At each of these levels the Nirguna Brahman and the Saguna Brahman can be experienced:

At the spiritual end the indeterminability of the Nirguna Brahman and the primary power of determination of the Saguna Brahman can be considered as fundamental spiritual determinates or indeterminates.

At the material and inconscient planes, the same qualities of indeterminability and power of determinations can be considered as general determinates or generic indeterminates.

An experience of the Nirguna Brahman frees the Infinite from limitations by its own determinations so that the spirit is liberated and no longer bound by the determinations and creations of Nature.

An experience of the Saguna Brahman gives the Infinite the freedom "to create a world of determinations without being bound by it: it enables it also to withdraw from what it has created and re-create in a higher truth-formula." (Ibid, pg.332)

Freedom in different denouements is thus the key-word in the experience of the Absolute whether in its poise of indeterminability or as generator of determinants. "It is on this freedom that is based the spirit's power of infinite variation of the truth-possibilities of existence and also its capacity to create, without tying itself to its workings, any and every form of Necessity or system of order: the individual being too by experience of these negating absolutes can participate in that dynamic liberty, can pass from one order of self-formulation to a higher order." (Ibid)

In fact, at a certain stage of spiritual progress towards the Supramental consciousness, a period of Silence of the Spirit - a "Nirvana of mentality and mental ego" (Ibid) is indispensable. No wonder, an experience of the pure and featureless Self is needed to appreciate how that Silence supports the world of manifestation. "In any case, a realisation of the pure Self must always precede the transition to that mediating eminence of the consciousness from which a clear vision of the ascending and descending stairs of manifested existence is commanded and the possession of the free power of ascent and descent becomes a spiritual prerogative". (Ibid) This means that one can reach the stage where a subject after liberation can invoke the descent of the higher planes of consciousness in one's being so as to make them operable in terrestrial consciousness. That would signify the Jivanmukta in a dynamic mode.

Thus an identification with different poises of the Absolute, with its indeterminability as well as its different determinants is necessary for an integral comprehension of the Reality. If the inalienable unity of the Absolute is a Supramental experience, an identity with each of the primal aspects and powers of the Absolute is experienced at the global cognitive field of the Overmind without losing the sense of underlying unity.

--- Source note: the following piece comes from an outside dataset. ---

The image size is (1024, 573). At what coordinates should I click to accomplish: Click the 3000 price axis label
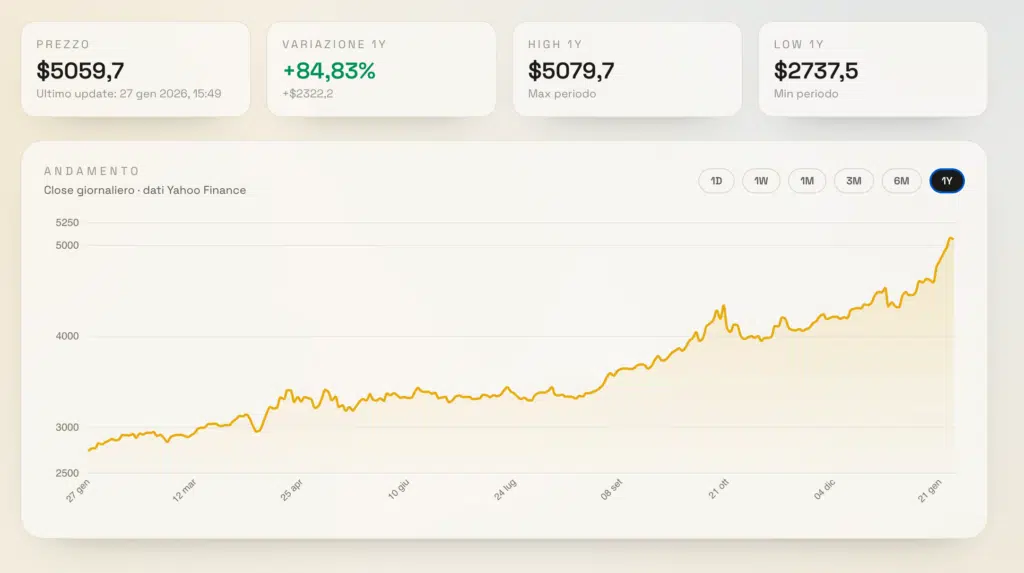click(67, 427)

It is only at the level of the Mind that the sense of underlying unity is lost and each power of the Absolute becomes an unique and separate affirmation. Yet all is not lost for even in the Mind's ignorance, a subliminal memory of the totality remains and can be recovered by a profound intuition of "an underlying truth of integral oneness".(Ibid, pg.333) If the aspirant progresses from the usual cognitive matrix of the ordinary mind to the domain of a higher spiritual mind, the sense of underlying unity behind all separate affirmations becomes an "ever-present experience". (Ibid)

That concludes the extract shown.